Some 2.04 million larger wild animals made up the physical wildlife asset account, and 88% of these were on private land. This likely reflects the fact that property rights for use and management of wildlife were bestowed on private landholders some 40 years ago. Skills, appropriate infrastructure and proximity to markets resulted in significant investment in wildlife resource on private land. Another contributing reason is that a very large part of the protected area system is desert with little potential for wildlife.

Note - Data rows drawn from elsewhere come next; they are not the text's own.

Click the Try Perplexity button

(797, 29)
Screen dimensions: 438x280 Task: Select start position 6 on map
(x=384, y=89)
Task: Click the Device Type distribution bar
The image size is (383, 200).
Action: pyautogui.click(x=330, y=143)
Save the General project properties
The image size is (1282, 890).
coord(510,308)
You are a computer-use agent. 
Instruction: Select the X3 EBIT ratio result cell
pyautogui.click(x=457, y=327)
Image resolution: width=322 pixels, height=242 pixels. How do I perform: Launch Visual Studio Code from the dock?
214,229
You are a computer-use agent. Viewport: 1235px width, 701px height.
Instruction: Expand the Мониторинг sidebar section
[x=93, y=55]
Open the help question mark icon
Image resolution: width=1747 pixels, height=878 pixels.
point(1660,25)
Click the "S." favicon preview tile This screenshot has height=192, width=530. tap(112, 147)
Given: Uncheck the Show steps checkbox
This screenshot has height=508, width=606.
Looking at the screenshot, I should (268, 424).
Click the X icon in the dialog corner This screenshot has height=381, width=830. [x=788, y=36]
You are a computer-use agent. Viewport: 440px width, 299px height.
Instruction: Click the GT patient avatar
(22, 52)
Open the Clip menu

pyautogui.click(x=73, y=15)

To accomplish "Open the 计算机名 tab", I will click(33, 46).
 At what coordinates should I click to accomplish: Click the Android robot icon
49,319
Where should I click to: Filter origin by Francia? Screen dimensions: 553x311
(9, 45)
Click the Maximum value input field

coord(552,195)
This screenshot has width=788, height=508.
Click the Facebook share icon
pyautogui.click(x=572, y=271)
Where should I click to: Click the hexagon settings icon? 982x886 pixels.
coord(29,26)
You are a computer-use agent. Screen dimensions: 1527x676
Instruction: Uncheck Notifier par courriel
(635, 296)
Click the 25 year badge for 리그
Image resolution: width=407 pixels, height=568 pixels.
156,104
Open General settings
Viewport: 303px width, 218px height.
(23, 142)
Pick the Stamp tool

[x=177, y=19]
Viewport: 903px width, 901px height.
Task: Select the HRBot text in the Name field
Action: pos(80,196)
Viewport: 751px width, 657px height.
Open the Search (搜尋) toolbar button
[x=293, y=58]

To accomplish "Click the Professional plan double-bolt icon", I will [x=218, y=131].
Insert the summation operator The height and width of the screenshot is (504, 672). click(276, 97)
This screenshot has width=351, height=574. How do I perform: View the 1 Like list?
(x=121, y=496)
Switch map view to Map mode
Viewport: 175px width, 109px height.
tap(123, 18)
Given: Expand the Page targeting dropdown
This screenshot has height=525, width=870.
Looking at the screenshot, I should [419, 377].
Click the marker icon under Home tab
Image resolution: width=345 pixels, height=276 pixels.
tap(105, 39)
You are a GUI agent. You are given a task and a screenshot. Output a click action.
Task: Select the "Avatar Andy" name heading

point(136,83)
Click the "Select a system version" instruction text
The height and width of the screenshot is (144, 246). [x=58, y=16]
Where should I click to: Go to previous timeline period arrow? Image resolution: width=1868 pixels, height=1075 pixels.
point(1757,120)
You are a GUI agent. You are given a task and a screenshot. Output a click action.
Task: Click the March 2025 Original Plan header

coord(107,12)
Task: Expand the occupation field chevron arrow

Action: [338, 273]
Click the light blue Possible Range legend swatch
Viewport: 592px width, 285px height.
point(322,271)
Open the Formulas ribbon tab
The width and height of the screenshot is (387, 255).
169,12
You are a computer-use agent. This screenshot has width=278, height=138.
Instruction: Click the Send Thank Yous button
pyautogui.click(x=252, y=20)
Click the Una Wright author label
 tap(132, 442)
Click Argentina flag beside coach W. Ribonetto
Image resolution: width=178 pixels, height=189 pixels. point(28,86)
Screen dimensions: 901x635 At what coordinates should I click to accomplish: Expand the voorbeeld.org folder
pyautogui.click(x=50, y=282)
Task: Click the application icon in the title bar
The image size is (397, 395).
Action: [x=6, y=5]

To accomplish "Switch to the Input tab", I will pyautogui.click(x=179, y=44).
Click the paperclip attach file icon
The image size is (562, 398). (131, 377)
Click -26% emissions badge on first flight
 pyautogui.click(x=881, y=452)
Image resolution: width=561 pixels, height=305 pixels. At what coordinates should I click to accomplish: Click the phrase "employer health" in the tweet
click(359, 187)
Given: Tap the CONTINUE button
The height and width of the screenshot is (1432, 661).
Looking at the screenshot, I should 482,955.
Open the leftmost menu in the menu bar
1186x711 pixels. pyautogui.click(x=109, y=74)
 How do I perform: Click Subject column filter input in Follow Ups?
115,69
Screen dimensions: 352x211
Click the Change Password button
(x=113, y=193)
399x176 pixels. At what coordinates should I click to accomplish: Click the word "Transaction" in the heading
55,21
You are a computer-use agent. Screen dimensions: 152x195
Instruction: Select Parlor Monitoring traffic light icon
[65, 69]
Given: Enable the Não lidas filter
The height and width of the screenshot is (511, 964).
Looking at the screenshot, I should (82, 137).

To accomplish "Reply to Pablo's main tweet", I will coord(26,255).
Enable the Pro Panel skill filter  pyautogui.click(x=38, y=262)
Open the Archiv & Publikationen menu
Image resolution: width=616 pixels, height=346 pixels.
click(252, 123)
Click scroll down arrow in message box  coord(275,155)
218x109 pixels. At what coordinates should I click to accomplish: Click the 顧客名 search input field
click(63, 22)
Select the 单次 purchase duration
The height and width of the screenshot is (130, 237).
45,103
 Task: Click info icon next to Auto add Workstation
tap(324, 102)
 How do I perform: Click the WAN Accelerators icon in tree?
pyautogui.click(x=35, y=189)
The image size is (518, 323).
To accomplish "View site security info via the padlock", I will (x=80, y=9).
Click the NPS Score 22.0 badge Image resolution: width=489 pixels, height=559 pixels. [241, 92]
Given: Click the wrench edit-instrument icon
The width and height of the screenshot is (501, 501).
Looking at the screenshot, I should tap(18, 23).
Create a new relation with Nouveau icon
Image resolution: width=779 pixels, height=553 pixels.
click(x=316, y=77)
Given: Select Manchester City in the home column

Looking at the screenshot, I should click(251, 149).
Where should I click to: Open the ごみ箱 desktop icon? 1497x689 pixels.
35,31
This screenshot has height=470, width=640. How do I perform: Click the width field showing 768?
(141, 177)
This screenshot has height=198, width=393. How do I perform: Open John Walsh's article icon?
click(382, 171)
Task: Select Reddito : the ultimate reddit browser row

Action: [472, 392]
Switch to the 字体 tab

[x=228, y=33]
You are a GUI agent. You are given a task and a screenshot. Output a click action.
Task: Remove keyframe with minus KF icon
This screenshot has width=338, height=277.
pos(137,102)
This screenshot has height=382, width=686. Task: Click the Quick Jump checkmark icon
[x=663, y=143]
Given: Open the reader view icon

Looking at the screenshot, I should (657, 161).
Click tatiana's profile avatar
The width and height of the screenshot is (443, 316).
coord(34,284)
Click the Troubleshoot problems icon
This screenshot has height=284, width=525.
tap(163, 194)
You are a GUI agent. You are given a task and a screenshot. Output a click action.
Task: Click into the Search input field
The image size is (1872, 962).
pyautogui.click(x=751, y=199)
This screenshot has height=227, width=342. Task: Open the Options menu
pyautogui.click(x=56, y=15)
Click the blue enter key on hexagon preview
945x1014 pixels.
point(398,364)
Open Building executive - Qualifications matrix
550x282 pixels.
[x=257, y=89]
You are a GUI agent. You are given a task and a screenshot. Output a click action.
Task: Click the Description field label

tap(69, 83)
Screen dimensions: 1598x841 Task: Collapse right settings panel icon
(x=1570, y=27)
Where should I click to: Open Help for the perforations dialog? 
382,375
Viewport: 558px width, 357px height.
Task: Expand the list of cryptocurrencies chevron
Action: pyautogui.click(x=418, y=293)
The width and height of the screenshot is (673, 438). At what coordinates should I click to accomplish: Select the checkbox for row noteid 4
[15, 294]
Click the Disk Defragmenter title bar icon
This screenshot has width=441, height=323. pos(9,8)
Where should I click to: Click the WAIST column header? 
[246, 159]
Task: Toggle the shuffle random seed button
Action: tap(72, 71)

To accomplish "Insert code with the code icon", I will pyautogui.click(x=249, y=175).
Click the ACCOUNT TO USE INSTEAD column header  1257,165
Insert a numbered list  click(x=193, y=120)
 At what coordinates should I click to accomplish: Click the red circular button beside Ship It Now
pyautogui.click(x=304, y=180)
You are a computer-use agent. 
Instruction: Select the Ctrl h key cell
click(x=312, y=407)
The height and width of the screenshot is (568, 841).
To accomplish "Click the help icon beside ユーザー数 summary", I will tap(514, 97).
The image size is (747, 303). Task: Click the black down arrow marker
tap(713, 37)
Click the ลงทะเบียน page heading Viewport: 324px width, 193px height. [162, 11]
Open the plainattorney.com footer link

The wildlife assets are responsible for gross output of some N$1.5 billion. All wildlife uses contribute N$ 700 million directly to the gross national product (GNP). The most significant component of wildlife use was non-consumptive wildlife-viewing tourism which generated some 62% of the total wildlife sector GNP contribution. Hunting tourism contributed some 19%, and live game production contributed some 10%. Other wildlife use activities contributing between 2 and 3% of the total sector GNP were meat production, intensive ostrich farming and taxidermy.

The total direct value-added contribution of the wildlife use sector of N$700 million represented approximately 2.1% of GNP. This proportion can be compared with 4.6% for agriculture, 5% for fishing (which includes some on-board fish ­processing), 6.8% for mining and 3.4% for the whole tourism sector. Much of the GNP contribution of wildlife is part of this tourism sector contribution, and some of it is part of the agriculture contribution. The total impact of wildlife use on the broader economy is greater than the direct contribution. Inclusion of the indirect impacts resulting from the income multiplier (a further N$600 million) makes the total impact some N$1.3 billion.

Resource rents generated in the wildlife sector are fairly low, possibly due to the fact that wildlife users commonly have to pay for much of the investment in the resource. Capture of wildlife resource rents by landholders appears to be relatively efficient, due to tenure conditions and appropriate tender process.

Barnes and Jones (2009) showed that, on private land between 1970 and 2000, the main game species numbers increased by some 100%, while livestock numbers decreased by some 45%. Mendelsohn et al. (2006) confirmed that wildlife use is increasing relative to livestock production. Our predicted growth in wildlife use values over the next 30 years will likely triple the economic contribution of the sector and bring it close to its full spatial potential. Further increases in direct use value from wildlife will likely occur through intensification.

Namibia’s standing wildlife assets (the natural capital stock) were estimated to have a value of N$10.5 billion in 2004. Wildlife stocks represent a significant national asset, comparable with those for fish, minerals and forests. Wildlife, fish, mineral and forest stocks – as well as several other natural resources – are not included in the national account for manufactured capital stock, which was valued at some N$86 billion in 2004, and incorporated only owned or produced assets.

Asset values were calculated for all the species in the physical asset account. Private land, which contained 88% of the total wildlife stock numbers, only contained 69% of the total wildlife asset value. The asset value per head of wildlife on protected and communal land was three times higher than that on private land. Although there has been a lot of investment in wildlife on private land, this has mostly involved plains game and not high-value key species.

Some policy implications have arisen from the findings in this study:

The development of the wildlife sector should continue to place emphasis on tourism activities, both consumptive and non-consumptive.

Appropriate property rights, notably through the concessions policy and the community-based natural resource management (CBNRM) programme, should continue to be an important element of policy.

Investments in building up stocks of wildlife in the communal lands, particularly as driven through the CBNRM programme, should continue to be encouraged and facilitated.

As wildlife use through tourism becomes more established on private land, introductions of high-value key wildlife species should be permitted and facilitated.